- _ACTIVITY_
Copy the data precisely, keeping every character.

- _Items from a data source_
******

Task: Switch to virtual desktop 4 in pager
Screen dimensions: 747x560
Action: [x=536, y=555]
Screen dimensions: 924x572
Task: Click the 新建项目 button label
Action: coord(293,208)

******

- _ANSWER FOR THE TASK_
Task: Switch to virtual desktop 4 in pager
Screen dimensions: 747x560
Action: [x=536, y=555]
Screen dimensions: 924x572
Task: Click the 新建项目 button label
Action: coord(293,208)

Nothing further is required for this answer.